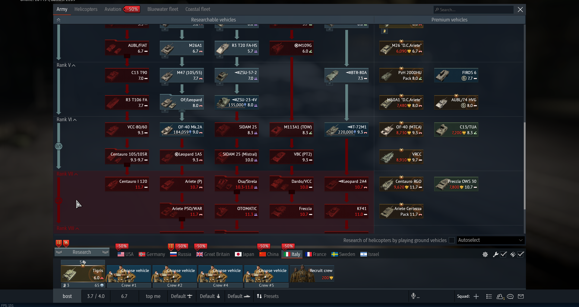Toggle the auto-repair checkbox beside the wrench

click(503, 254)
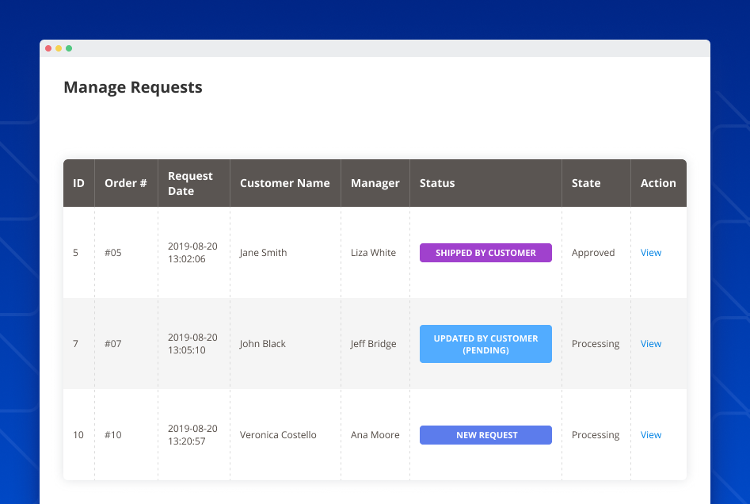Screen dimensions: 750x504
Task: Open details with the View link for order #10
Action: click(x=650, y=434)
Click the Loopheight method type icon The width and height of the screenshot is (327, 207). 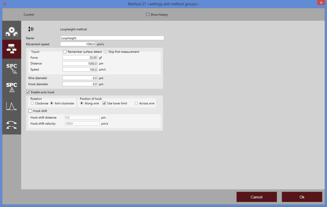(31, 29)
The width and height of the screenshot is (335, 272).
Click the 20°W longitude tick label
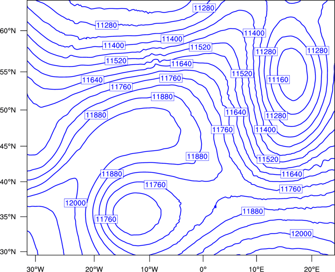94,269
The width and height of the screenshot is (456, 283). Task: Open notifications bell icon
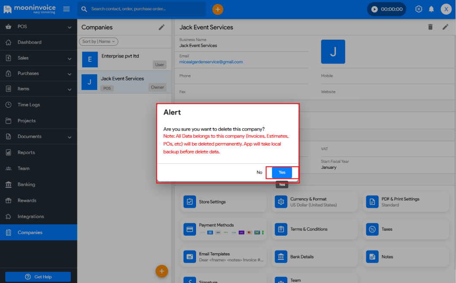click(x=431, y=9)
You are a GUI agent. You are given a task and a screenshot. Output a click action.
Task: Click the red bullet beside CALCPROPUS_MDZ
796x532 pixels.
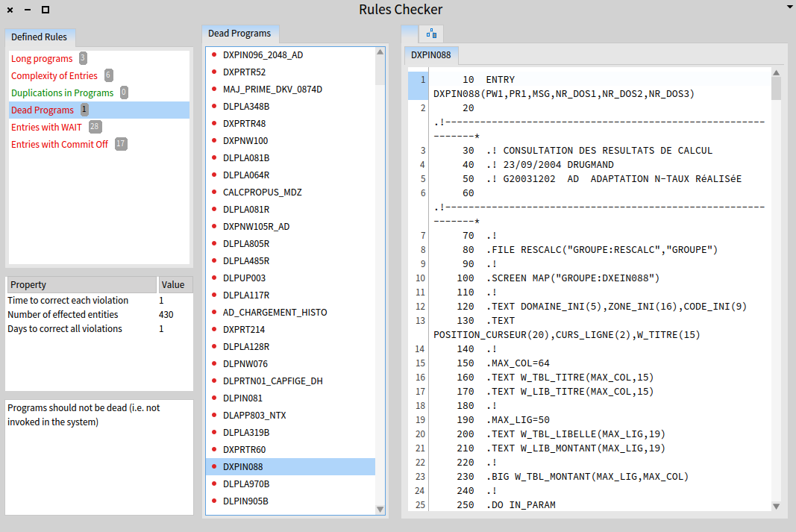(214, 193)
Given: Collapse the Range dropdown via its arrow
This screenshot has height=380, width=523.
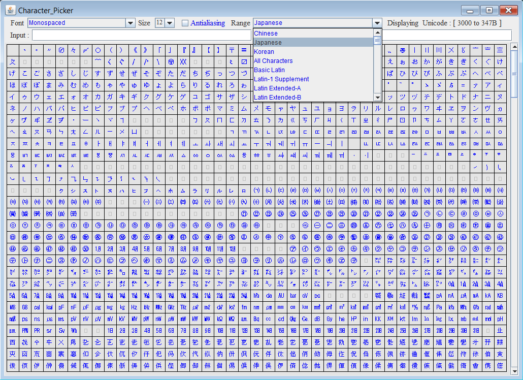Looking at the screenshot, I should (x=377, y=23).
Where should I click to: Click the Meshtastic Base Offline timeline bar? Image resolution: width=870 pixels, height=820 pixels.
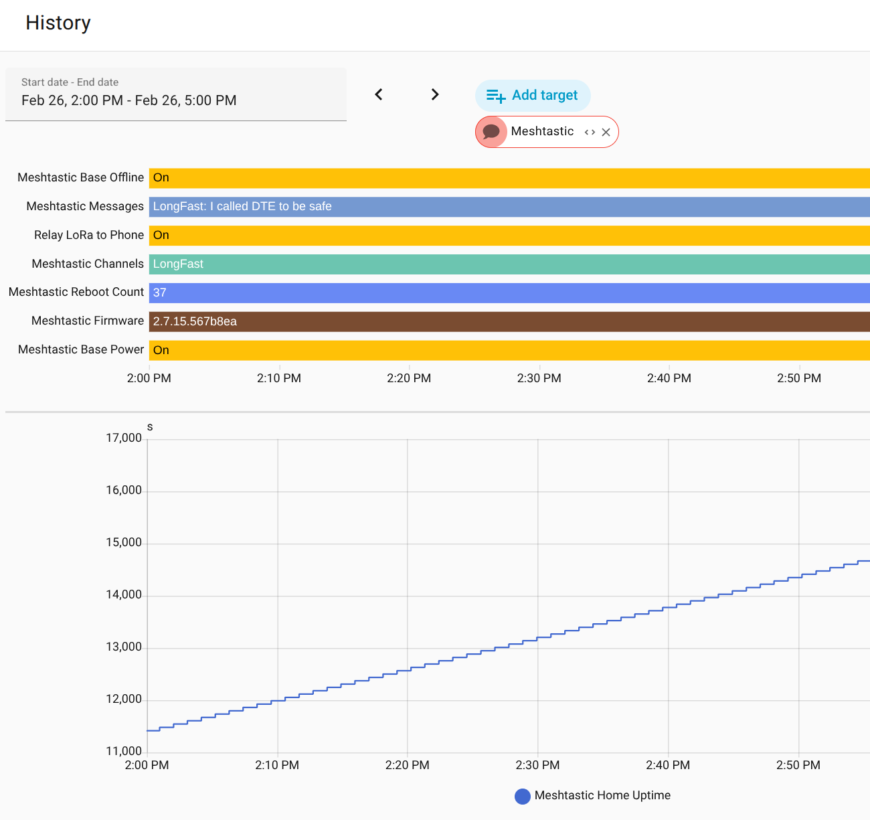(x=509, y=178)
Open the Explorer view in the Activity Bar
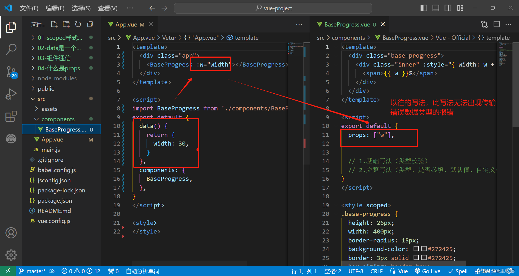 coord(11,27)
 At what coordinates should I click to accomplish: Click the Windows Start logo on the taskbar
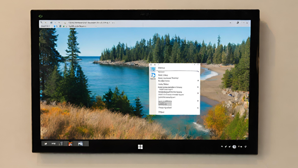[140, 146]
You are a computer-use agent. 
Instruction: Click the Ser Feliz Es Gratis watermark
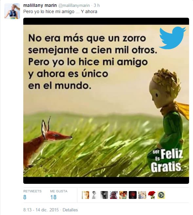click(167, 161)
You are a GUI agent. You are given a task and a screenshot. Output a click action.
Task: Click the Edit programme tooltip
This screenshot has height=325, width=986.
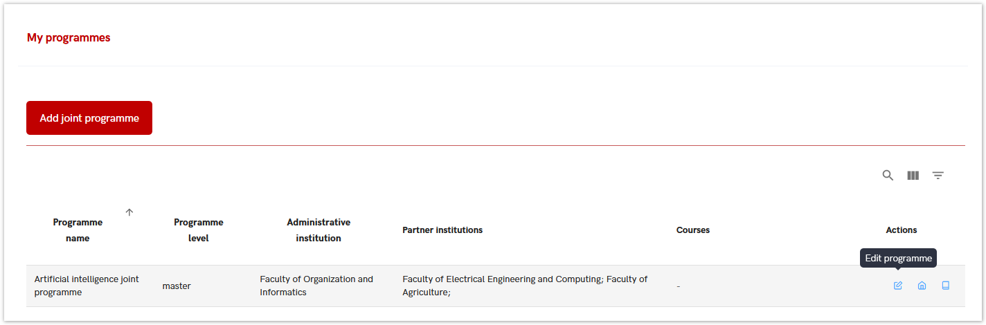click(898, 259)
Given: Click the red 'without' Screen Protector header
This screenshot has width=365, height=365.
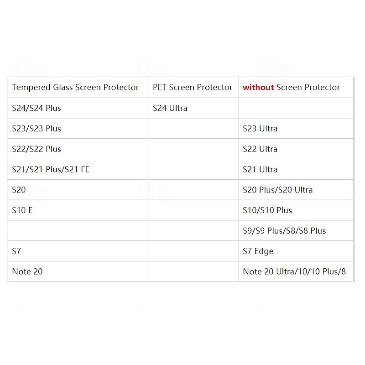Looking at the screenshot, I should pyautogui.click(x=291, y=87).
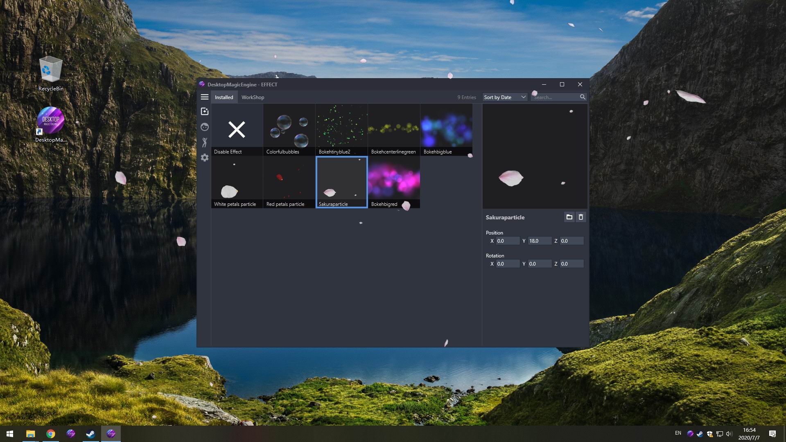
Task: Click the hamburger menu icon
Action: point(205,97)
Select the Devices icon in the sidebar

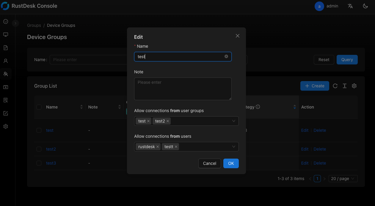click(5, 34)
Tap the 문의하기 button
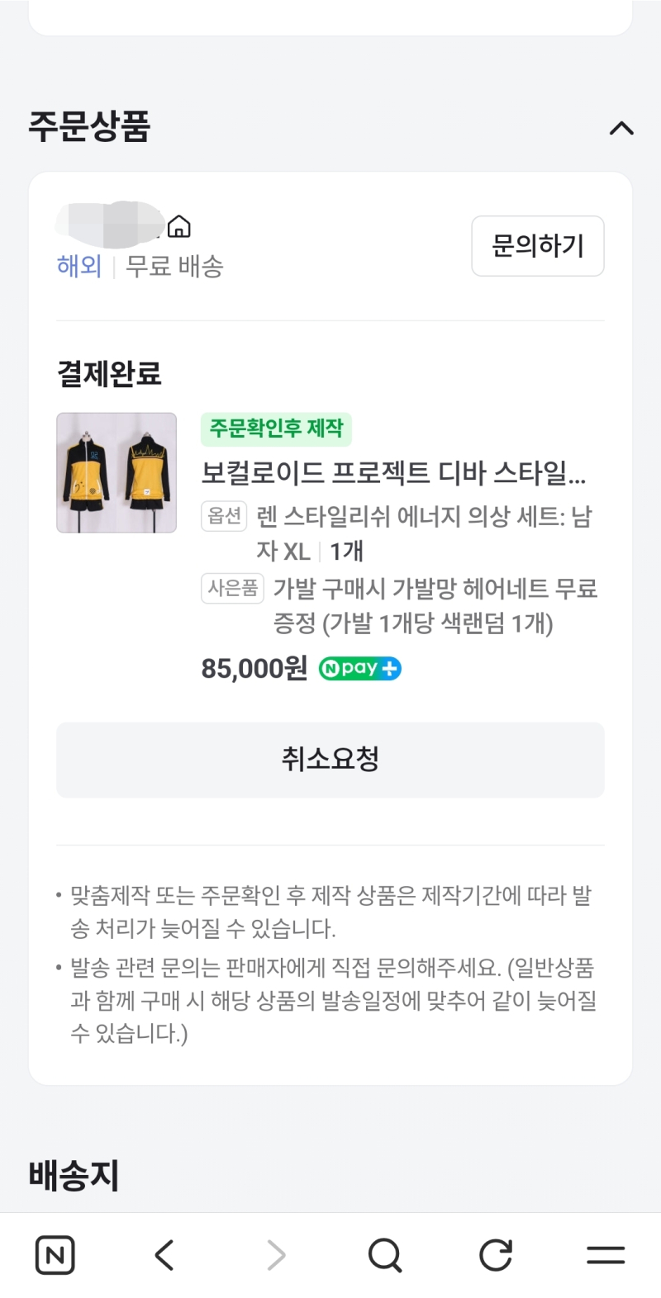Viewport: 661px width, 1298px height. coord(537,246)
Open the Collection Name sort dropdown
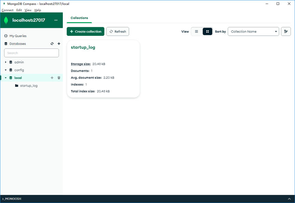Viewport: 295px width, 203px height. click(253, 31)
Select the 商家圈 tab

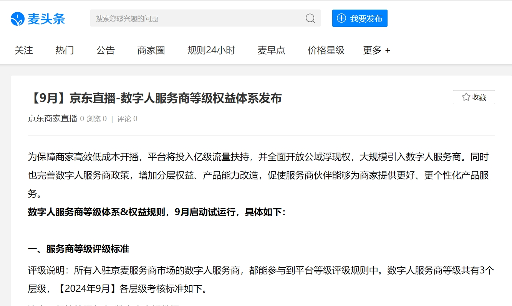(151, 50)
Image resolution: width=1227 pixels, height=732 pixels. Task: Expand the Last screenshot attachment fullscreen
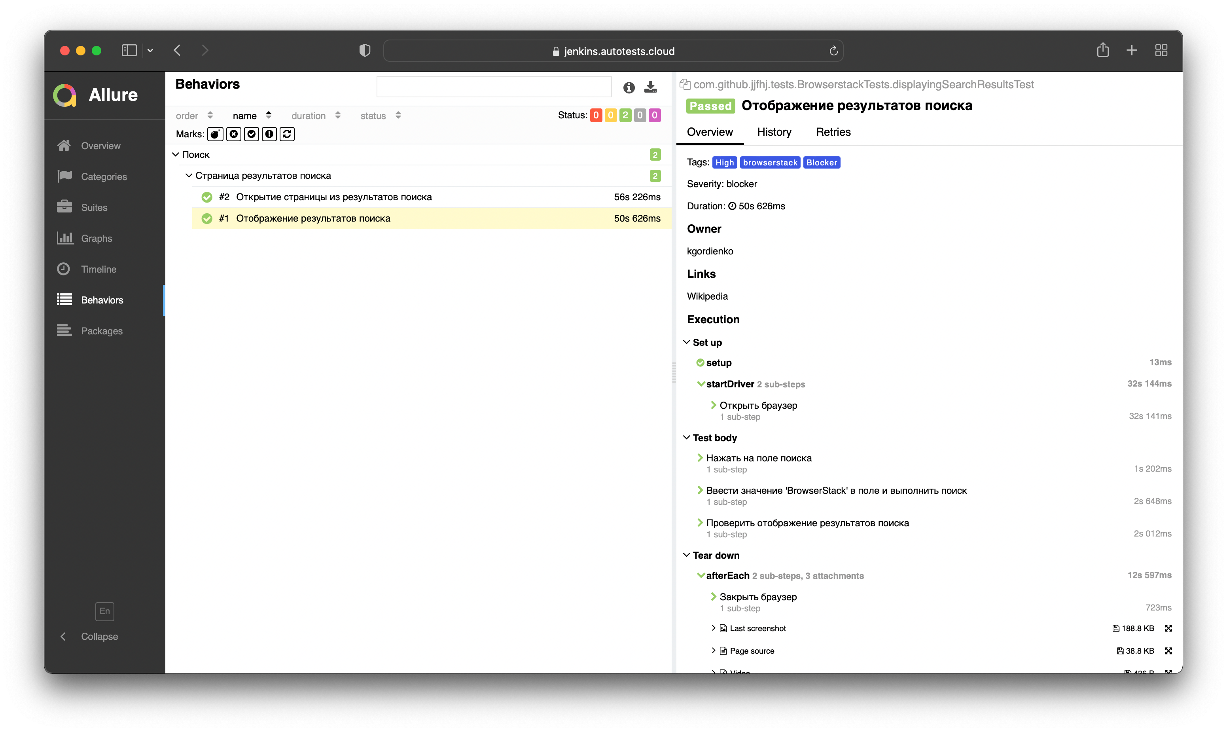tap(1168, 628)
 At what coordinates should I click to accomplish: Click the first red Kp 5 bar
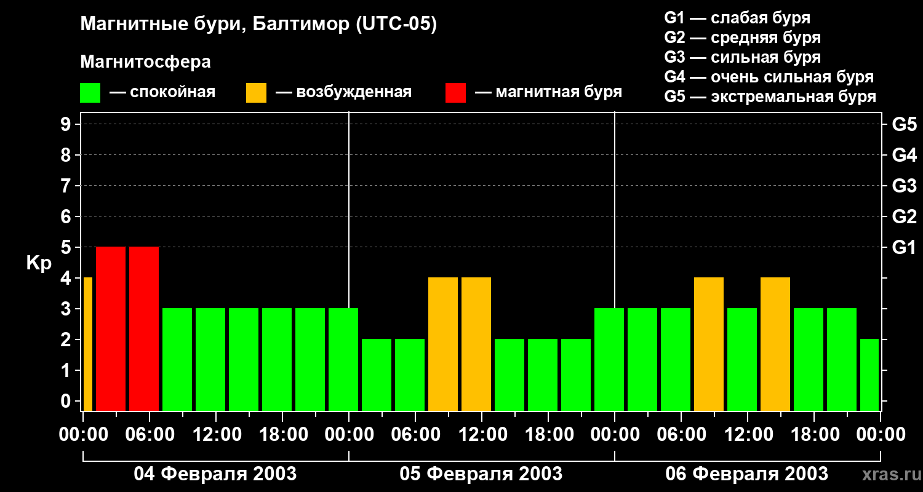111,328
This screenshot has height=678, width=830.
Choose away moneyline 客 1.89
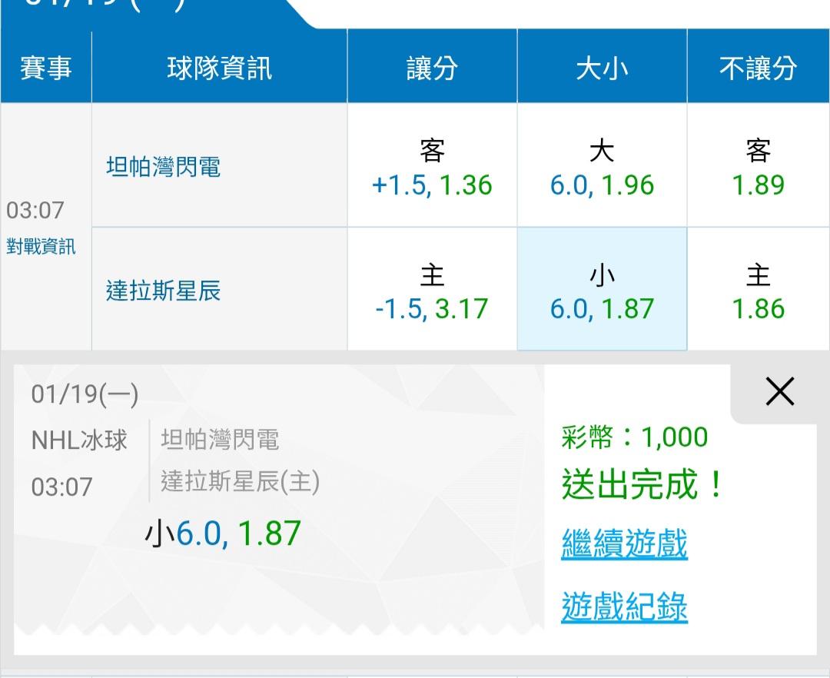(x=758, y=166)
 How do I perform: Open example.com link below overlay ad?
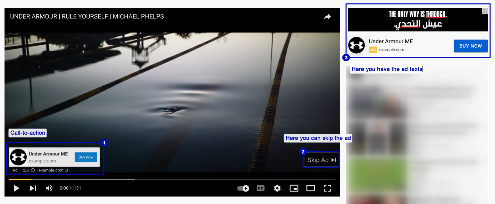(x=53, y=170)
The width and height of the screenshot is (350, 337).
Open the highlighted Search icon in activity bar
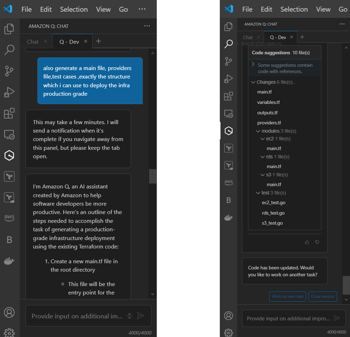tap(228, 44)
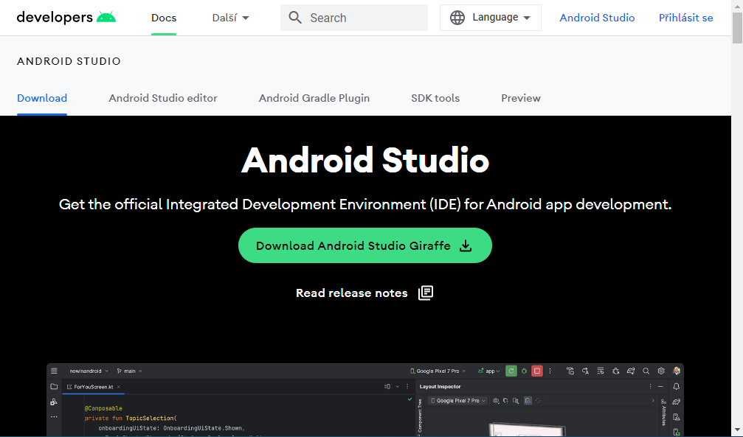Click inside the Search field

354,17
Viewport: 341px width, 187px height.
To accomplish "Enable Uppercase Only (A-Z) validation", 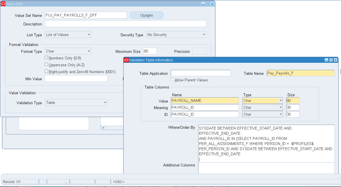I will (46, 65).
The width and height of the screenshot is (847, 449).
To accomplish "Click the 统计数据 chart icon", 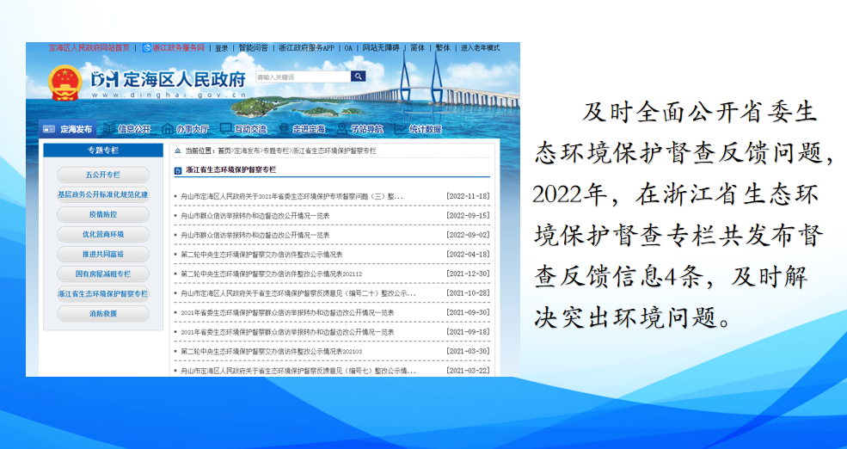I will (x=400, y=129).
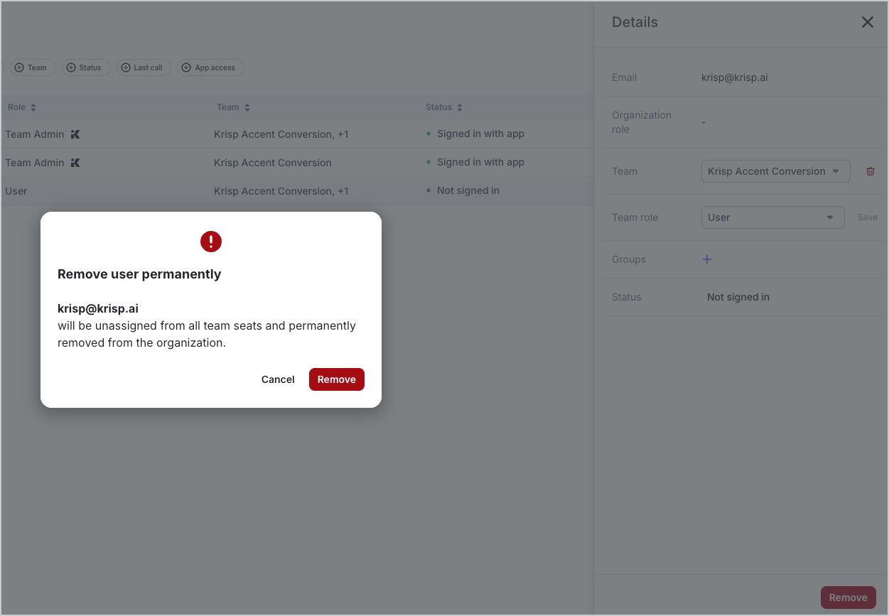889x616 pixels.
Task: Click the Krisp logo icon in first row
Action: [75, 134]
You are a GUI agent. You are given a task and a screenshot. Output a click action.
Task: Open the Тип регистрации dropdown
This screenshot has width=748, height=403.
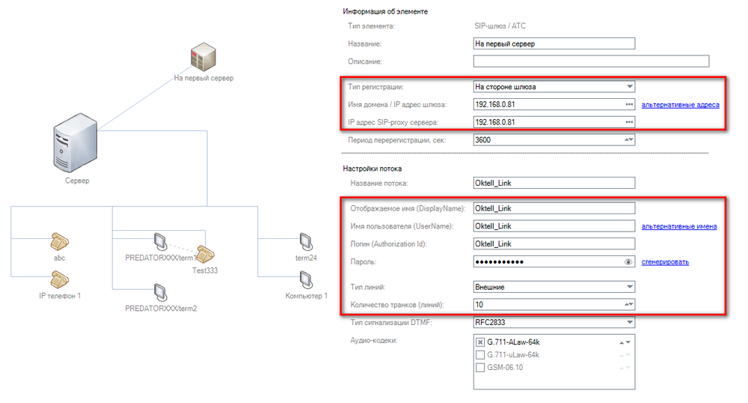pyautogui.click(x=629, y=87)
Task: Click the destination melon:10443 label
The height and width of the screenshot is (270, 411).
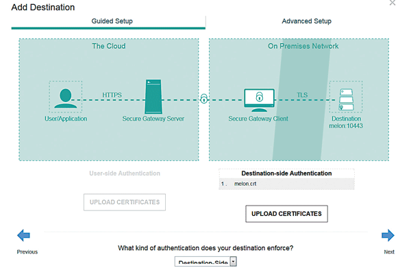Action: (346, 126)
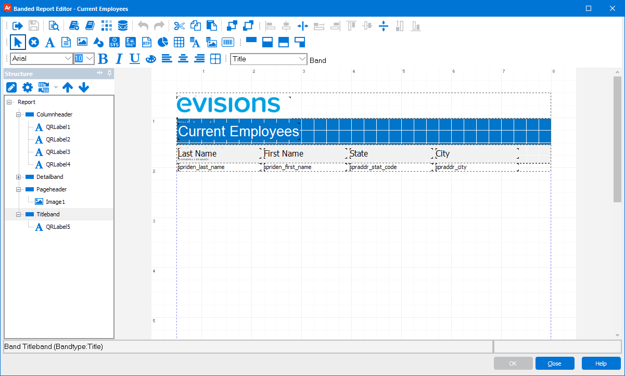This screenshot has height=376, width=625.
Task: Toggle underline formatting
Action: (x=134, y=59)
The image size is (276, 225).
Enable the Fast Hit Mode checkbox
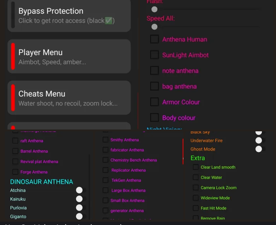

:::

• **Objective**: Output the items again unchanged, starting with the line that contains "Given: Click the" and going on through the line that contains "tap(1168, 628)". Leave the pictures out.

• **Output for this exercise**:
Given: Click the red 'without' Screen Protector header
This screenshot has width=365, height=365.
Looking at the screenshot, I should pyautogui.click(x=291, y=87).
Task: Click the hamburger menu icon
Action: point(205,97)
Select the Devices icon in the sidebar

click(5, 34)
Tap the 문의하기 button
Viewport: 661px width, 1298px height. coord(537,246)
Open the Collection Name sort dropdown
Viewport: 295px width, 203px height. click(253, 31)
Select the 商家圈 tab

(151, 50)
Image resolution: width=1227 pixels, height=732 pixels. Task: Expand the Last screenshot attachment fullscreen
tap(1168, 628)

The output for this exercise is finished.